Enée a fait dans le chant II le récit de sa fuite à la chute de Troie. Il évoque maintenant la rencontre qu'il faite un peu plus tard :
Tout à coup un bruit étrange a frappé nos oreilles : « Là, dit-on, un fils de Priam, Hélénus, commande aux enfants de la Grèce ; il possède et le sceptre et la couche de Pyrrhus ; et la veuve d’Hector a retrouvé un époux Phrygien. » Frappé d’étonnement, je brûle d’entretenir le nouveau monarque, et d’admirer avec lui ces jeux bizarres du destin. Je laisse donc loin de moi la flotte et le rivage, et je m’avance dans la plaine.
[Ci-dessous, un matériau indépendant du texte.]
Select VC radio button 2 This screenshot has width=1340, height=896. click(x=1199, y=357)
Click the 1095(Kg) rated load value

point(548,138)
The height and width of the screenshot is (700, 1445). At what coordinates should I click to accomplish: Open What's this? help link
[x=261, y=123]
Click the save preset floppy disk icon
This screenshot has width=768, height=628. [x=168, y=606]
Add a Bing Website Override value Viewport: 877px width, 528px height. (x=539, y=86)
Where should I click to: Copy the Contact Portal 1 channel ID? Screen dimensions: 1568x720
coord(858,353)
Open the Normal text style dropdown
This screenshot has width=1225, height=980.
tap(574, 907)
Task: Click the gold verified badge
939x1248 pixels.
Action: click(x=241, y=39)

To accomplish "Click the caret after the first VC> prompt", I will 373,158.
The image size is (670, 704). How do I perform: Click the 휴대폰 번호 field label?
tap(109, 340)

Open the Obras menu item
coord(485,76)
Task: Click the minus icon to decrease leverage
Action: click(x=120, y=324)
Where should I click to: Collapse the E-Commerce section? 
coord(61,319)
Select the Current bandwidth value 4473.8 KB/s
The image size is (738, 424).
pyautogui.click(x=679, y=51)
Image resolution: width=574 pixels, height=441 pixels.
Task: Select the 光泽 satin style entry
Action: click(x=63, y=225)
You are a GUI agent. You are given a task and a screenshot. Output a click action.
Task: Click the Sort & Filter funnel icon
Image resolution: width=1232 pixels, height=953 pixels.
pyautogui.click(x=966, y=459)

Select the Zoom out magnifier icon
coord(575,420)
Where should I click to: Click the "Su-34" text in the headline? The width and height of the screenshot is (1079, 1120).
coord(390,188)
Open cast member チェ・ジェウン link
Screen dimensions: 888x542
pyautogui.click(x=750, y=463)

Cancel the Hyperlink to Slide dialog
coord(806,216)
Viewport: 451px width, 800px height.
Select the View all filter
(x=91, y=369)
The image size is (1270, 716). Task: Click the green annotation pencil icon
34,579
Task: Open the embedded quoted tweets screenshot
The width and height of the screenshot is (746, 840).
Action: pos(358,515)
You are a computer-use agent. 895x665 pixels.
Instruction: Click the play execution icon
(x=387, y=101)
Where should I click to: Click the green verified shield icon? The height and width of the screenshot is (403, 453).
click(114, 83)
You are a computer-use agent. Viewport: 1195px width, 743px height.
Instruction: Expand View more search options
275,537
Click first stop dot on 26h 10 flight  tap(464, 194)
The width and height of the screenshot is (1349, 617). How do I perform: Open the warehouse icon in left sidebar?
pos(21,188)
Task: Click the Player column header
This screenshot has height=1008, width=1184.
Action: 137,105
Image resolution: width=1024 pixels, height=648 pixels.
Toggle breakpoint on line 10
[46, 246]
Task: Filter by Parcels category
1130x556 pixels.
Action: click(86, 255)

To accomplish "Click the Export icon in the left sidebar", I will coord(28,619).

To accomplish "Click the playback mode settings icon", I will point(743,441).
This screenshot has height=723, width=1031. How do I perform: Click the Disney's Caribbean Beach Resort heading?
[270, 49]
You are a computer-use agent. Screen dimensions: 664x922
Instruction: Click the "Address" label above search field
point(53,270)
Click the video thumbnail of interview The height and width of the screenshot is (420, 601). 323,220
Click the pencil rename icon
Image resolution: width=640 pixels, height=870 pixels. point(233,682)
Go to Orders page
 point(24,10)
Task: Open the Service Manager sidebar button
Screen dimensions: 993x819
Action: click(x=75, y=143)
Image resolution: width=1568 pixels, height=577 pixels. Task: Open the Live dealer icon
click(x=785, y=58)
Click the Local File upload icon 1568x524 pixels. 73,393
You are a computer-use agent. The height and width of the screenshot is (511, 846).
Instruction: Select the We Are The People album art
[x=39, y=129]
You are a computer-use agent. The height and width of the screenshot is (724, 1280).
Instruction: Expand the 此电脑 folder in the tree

Ce jour-là même, près des portes de la ville, sous de pieux ombrages, aux bords d’un autre Simoïs, Andromaque offrait à la cendre d’Hector un sacrifice solennel et des présents funèbres. Elle évoquait les mânes de cet époux si cher, autour d’un vain cénotaphe, qu’elle orna de verdure, et pleurait aux pieds des deux autels qu’elle avait consacrés au deuil des tombeaux. À mon approche inattendue, à l’aspect des armes troyennes dont l’éclat subit l’épouvante, pâle et troublée comme à la vue d’un spectre, elle demeure immobile. Un froid mortel a glacé tous ses membres : ses forces l’abandonnent, elle tombe…. ; mais reprenant enfin par degrés la parole et la vie : « Est-ce une ombre, est-ce Énée que je vois, dit-elle ? Fils d’une déesse, respirez-vous encore ? Ah ! si vous revenez des ténébreuses demeures, où est mon Hector ? » À ces mots, un torrent de larmes inonde son visage, et ses accents lamentables remplissent les lieux d’alentour. Ému de sa douleur, je puis à peine lui répondre, et d’une voix étouffée par les sanglots : « Oui, je respire ; je traîne encore dans les revers des jours dévoués au malheur. N’en doutez pas, je suis Énée ; un vain mensonge n’abuse point vos sens. Mais, vous, hélas ! vous déchue d’un si grand hyménée, quel sort vous éprouve aujourd’hui ? Quelle fortune, après tant de gloire, est digne encore de vous ? L’Andromaque d’Hector est-elle l’épouse de Pyrrhus ? »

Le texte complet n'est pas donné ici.